Validité de la marque (oui) - Droit antérieur sur un nom de domaine - Exploitation effective du nom de domaine

Marque n° 4 849 840 de la société Evopps

La demande de nullité de la marque KAPTIZ pour les produits et services des classes 9 et 42, fondée sur l’atteinte au nom de domaine antérieur kapix.fr, est rejetée. Selon l’article L. 711-3, I, 4) du CPI, une marque est susceptible d’être annulée si elle porte atteinte à un nom de domaine, dont la portée n’est pas seulement locale, s’il existe un risque de confusion dans l’esprit du public. Cette portée doit être appréciée tant dans sa dimension géographique qu'économique et le signe doit être effectivement utilisé d’une manière suffisamment significative dans la vie des affaires. En l’espèce, si la société demanderesse établit la mise en ligne du site exploité sous le nom de domaine kapix.fr antérieurement à la demande d’enregistrement de la marque contestée, elle ne justifie cependant ni d'un rayonnement géographique national ni d'un rayonnement économique de son nom de domaine. Il peut être admis qu'un nom de domaine, en ce qu'il est décliné en «.fr», a potentiellement une portée nationale et pas seulement locale. Son exploitant doit toutefois rapporter la preuve du caractère effectif de cette portée préalablement à la demande d’enregistrement de la marque contestée.

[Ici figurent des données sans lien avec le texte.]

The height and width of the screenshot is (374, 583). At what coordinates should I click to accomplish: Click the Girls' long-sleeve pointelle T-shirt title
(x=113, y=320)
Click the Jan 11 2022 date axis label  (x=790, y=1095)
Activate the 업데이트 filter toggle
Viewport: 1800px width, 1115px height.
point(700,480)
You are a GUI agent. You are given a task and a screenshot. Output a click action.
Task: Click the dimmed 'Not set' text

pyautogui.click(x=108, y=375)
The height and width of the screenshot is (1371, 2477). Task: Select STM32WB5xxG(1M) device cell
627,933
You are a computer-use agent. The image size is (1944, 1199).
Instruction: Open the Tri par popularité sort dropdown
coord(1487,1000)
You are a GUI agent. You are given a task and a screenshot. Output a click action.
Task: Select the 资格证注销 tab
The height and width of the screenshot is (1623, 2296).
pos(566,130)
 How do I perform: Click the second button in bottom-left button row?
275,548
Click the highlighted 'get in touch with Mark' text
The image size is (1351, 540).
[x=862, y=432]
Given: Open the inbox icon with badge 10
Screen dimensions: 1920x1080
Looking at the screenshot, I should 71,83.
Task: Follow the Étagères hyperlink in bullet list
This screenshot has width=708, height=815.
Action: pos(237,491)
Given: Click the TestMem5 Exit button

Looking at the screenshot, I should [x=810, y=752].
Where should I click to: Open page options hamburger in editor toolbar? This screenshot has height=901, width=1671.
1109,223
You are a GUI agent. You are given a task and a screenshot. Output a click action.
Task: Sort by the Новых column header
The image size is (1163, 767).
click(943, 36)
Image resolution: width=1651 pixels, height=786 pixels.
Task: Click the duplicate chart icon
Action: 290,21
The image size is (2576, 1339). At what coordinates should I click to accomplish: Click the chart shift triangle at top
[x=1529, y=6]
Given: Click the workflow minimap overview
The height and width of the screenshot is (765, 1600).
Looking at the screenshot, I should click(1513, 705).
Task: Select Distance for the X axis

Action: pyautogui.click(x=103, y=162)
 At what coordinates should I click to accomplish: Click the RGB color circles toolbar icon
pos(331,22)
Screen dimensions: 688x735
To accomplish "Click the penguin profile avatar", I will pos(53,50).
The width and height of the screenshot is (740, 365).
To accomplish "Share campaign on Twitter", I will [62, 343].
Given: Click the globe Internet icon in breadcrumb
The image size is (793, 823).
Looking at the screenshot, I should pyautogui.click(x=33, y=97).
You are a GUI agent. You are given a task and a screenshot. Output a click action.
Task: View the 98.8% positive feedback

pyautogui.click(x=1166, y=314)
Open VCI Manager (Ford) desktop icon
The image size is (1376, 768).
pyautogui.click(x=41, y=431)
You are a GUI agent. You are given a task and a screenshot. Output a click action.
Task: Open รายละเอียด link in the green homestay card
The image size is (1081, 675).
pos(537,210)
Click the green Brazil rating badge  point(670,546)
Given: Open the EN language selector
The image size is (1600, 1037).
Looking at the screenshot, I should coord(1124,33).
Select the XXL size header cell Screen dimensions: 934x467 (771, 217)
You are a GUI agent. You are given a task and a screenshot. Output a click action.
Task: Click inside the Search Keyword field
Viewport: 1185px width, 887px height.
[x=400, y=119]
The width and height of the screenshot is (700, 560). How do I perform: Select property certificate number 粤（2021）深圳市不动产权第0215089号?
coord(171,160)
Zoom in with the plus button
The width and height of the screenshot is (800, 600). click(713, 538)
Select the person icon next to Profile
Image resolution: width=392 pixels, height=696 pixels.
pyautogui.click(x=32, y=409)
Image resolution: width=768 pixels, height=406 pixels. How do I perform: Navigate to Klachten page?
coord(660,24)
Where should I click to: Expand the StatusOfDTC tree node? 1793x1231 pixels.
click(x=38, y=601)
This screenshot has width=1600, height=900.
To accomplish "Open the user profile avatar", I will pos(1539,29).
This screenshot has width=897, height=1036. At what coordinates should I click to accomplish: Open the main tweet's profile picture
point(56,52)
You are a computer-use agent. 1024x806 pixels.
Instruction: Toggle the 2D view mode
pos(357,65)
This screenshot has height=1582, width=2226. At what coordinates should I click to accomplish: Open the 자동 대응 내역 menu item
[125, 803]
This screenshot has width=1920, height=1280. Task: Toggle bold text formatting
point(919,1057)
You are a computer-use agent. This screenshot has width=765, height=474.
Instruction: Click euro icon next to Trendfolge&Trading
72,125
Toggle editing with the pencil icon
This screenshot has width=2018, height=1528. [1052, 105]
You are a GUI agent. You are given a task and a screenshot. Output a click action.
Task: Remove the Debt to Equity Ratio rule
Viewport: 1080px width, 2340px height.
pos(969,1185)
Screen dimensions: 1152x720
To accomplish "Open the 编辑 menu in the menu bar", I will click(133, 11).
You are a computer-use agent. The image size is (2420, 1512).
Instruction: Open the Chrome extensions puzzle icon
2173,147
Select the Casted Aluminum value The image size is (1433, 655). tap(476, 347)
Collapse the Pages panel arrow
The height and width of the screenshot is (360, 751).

Or la demanderesse n’apporte aucune preuve de l’existence d’une transaction et ne produit aucun document comptable, devis ou facture attestant d’une activité commerciale effective en lien avec le nom de domaine kapix.fr sur le territoire.

CA Aix-en-Provence, ch. 3-1, 25 sept. 2024, Sparda SAS c. INPI et al, 23/07893 (M20240219)
(Confirmation décision INPI, 15 mai 2023, NL 22-0183 ; NL20220183)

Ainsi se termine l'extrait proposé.